Qué maravilla salir de este tumulto, poder verme la punta de los pies; ojalá tenga los dedos completos todavía. Y si no, no importa; un par de falanges menos es un costo que estoy dispuesta a pagar por quedarme en un lugar seguro. Ojalá el infeliz que me los haya robado disfrute haciéndose una loción o alguna cosa con eso. Se los regalo desde ya, así todavía estén pegados a mis pies; nunca me habían dolido tanto.

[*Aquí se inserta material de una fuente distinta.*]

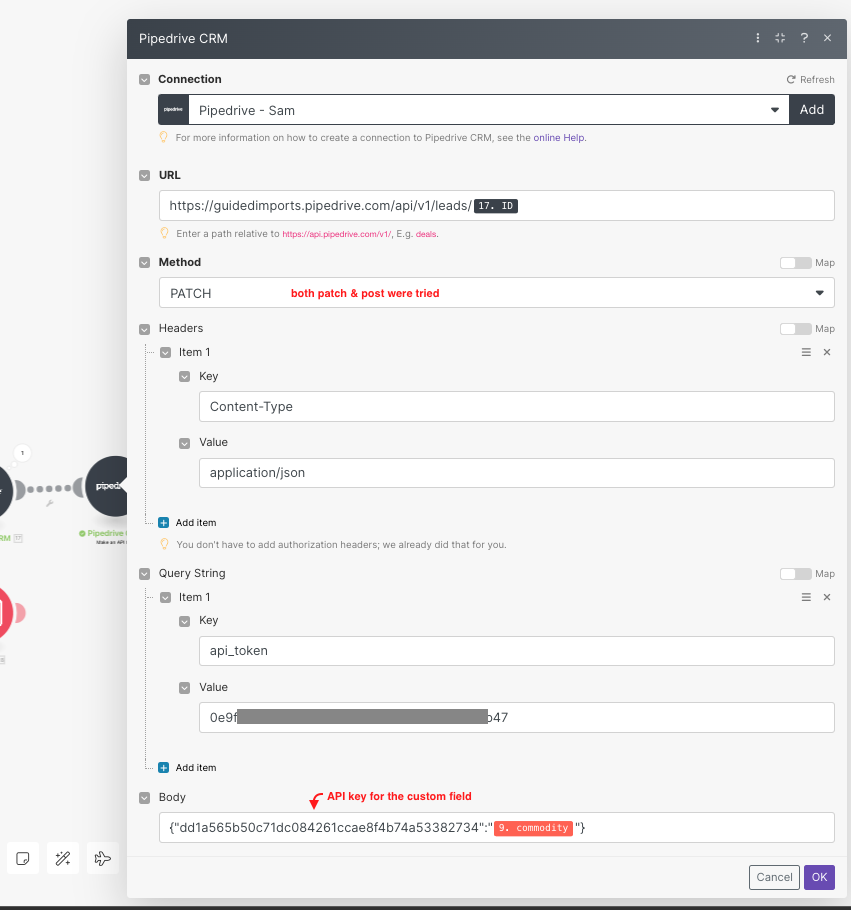
Task: Open help via the question mark icon
Action: 804,38
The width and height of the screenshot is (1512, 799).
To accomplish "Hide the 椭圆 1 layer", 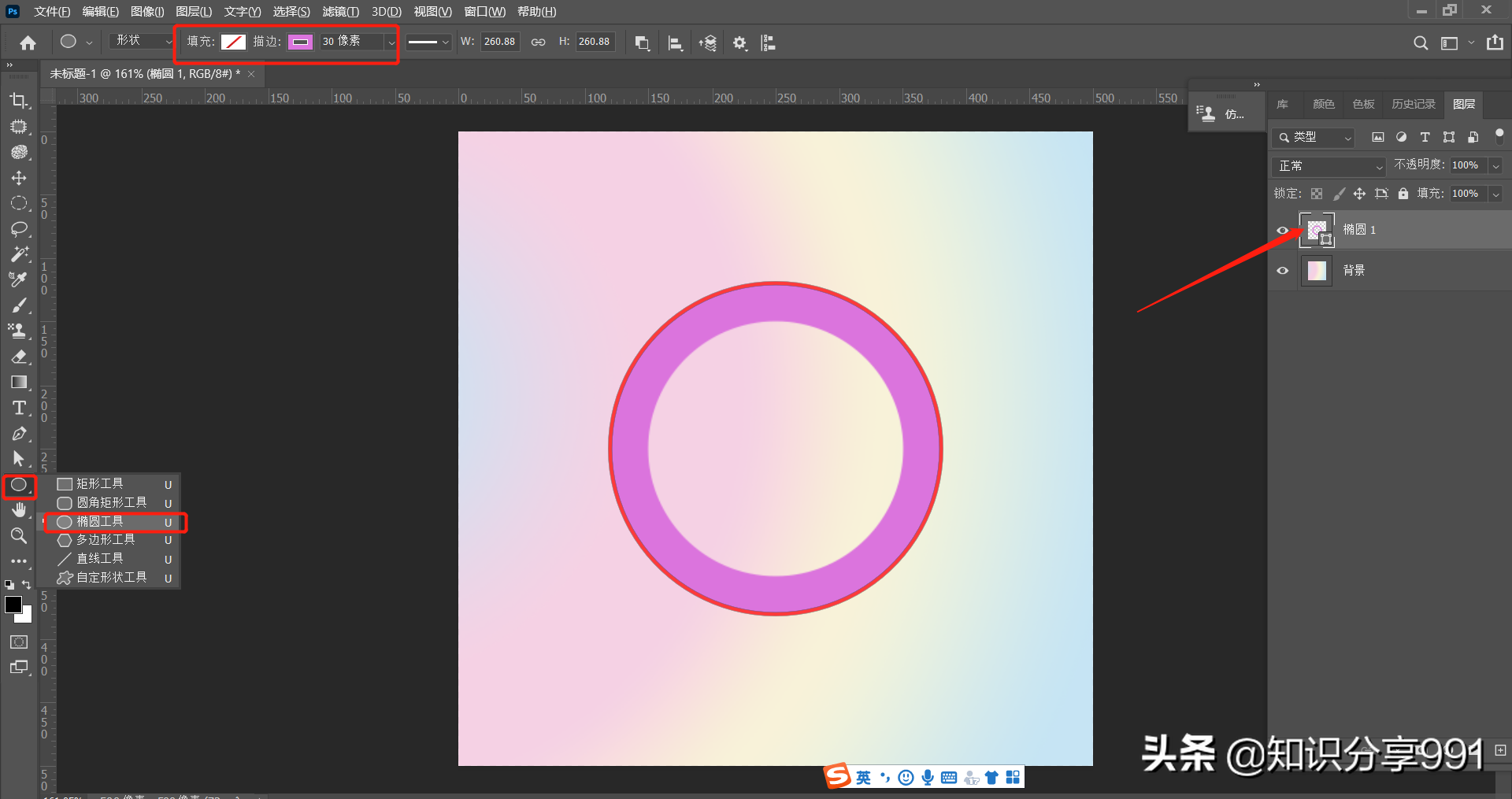I will pyautogui.click(x=1282, y=230).
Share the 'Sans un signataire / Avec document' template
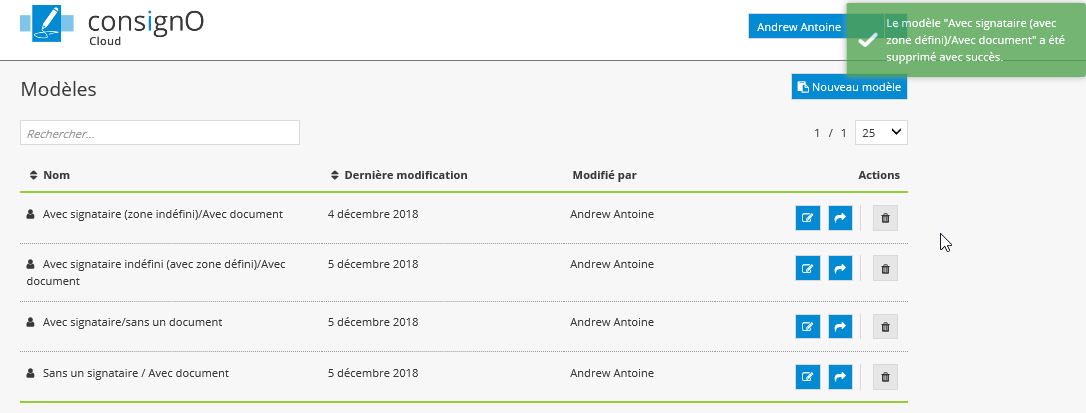Image resolution: width=1086 pixels, height=413 pixels. (x=840, y=377)
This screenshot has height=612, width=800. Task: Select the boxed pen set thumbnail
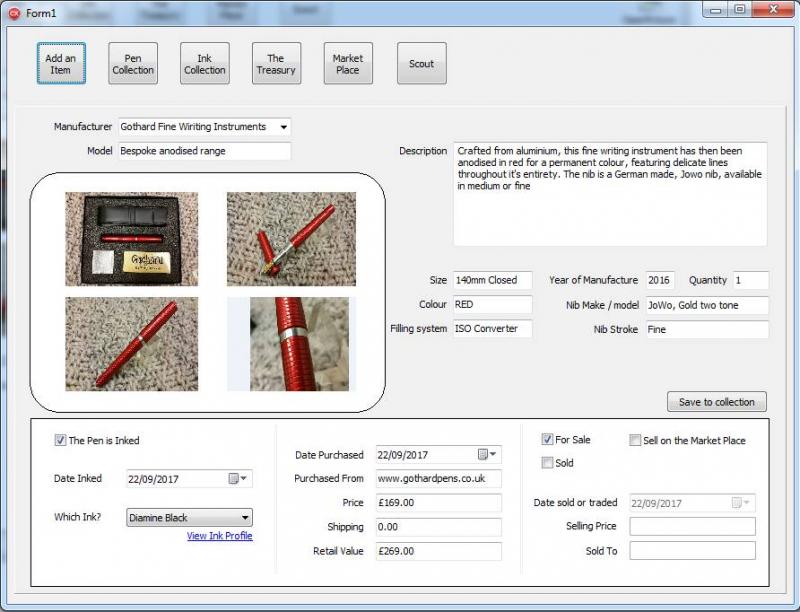coord(131,239)

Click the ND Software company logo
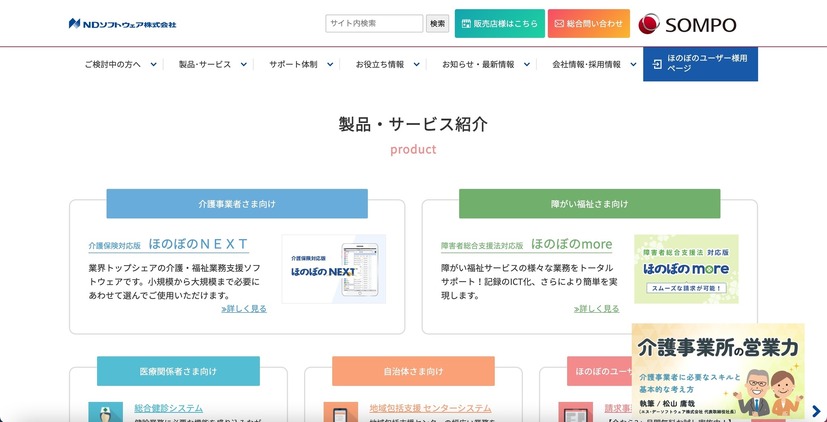(122, 23)
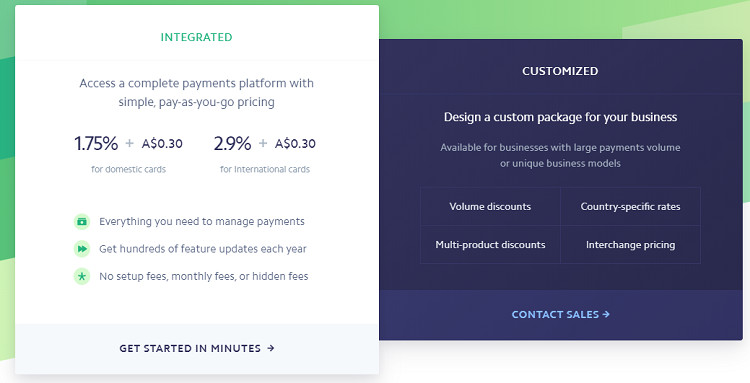
Task: Click the arrow after Get Started in Minutes
Action: [x=271, y=348]
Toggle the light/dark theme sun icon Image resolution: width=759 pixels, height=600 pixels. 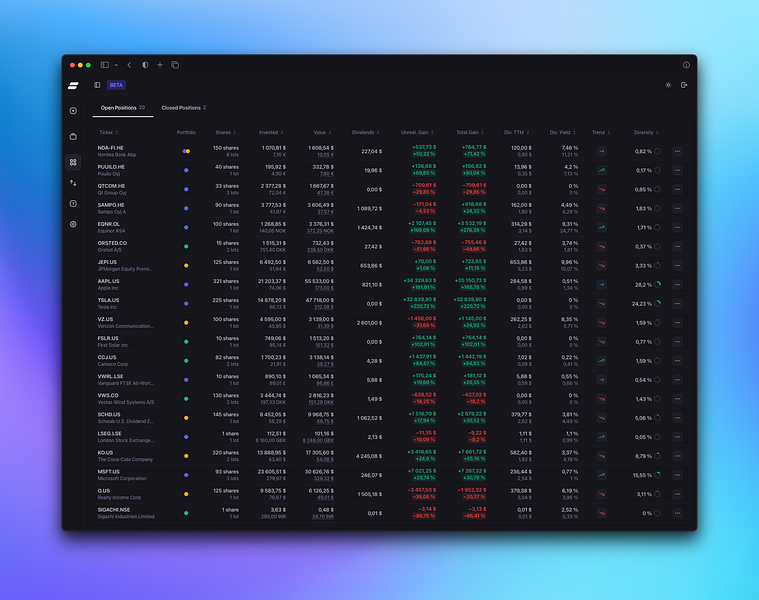[668, 85]
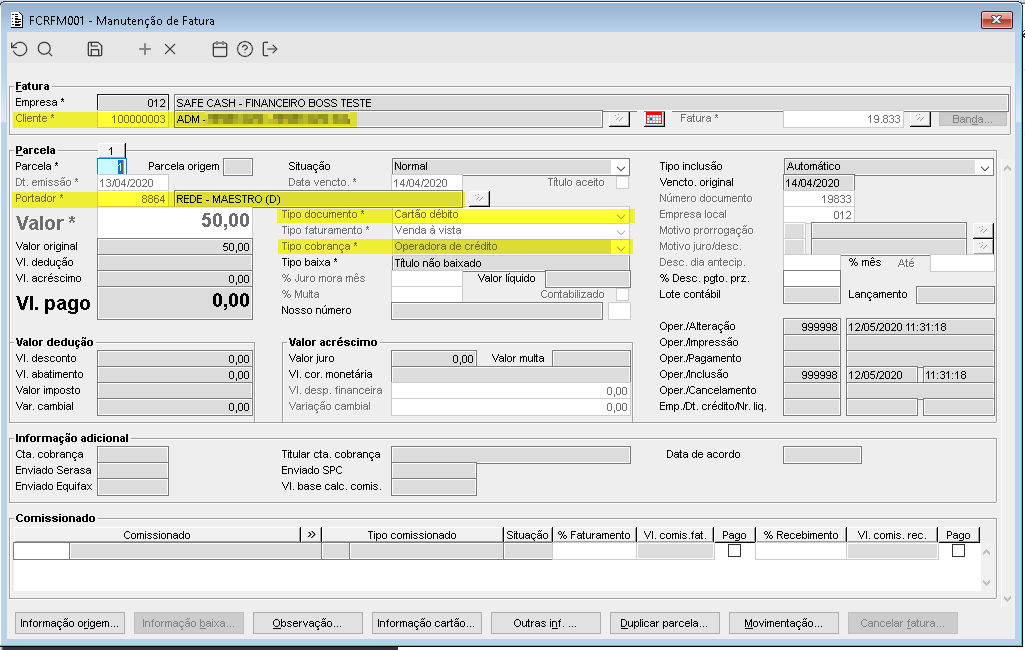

No pensé que tuviera que esperar todo este tiempo a que la puerta se abriera; aunque cualquier espera es corta luego de haber caminado más de 10 horas para estar frente a esta casa. Lo conseguí. Quiero gritarle al mundo que aquí no me van a encontrar y que, aunque las paredes sean transparentes, no existe un lugar mejor para esconderse.

Tiene sentido que la casa sólo abra una vez al día. Algún genio de la arquitectura hizo que las puertas se abrieran hacia fuera. El movimiento que genera empuja a la gente como si se trataran de esas viejas fichas de dominó puestas en hilera. Es la primera vez que escucho una queja colectiva; el movimiento generado por la puerta desplaza kilómetros de personas hacia atrás, con más fuerza cada vez. Se ha retrasado, en varias horas, el recorrido de todos ellos.

Tanta espera para esto. Pude haber buscado la manera de acostarme en el piso, acabando de una vez por todas con este viacrucis; tal vez me habrían considerado mártir y habrían adornado con mi imagen esas horribles iglesias de vidrio.

Bien, infelices, retírense de mi camino.

Los ríos de gente se han convertido en una ola creciente empujada por la puerta; la multitud casi estática de hace unos segundos es ahora una masa rapidísima que se aproxima a la entrada de la casa materna de Laura Fidel.

Vienen hacia acá.

¡No!

¡No!

¡Cerraron la puerta, hijos de la gran puta!

¿Ya dije que no tengo miedo de volver a huir?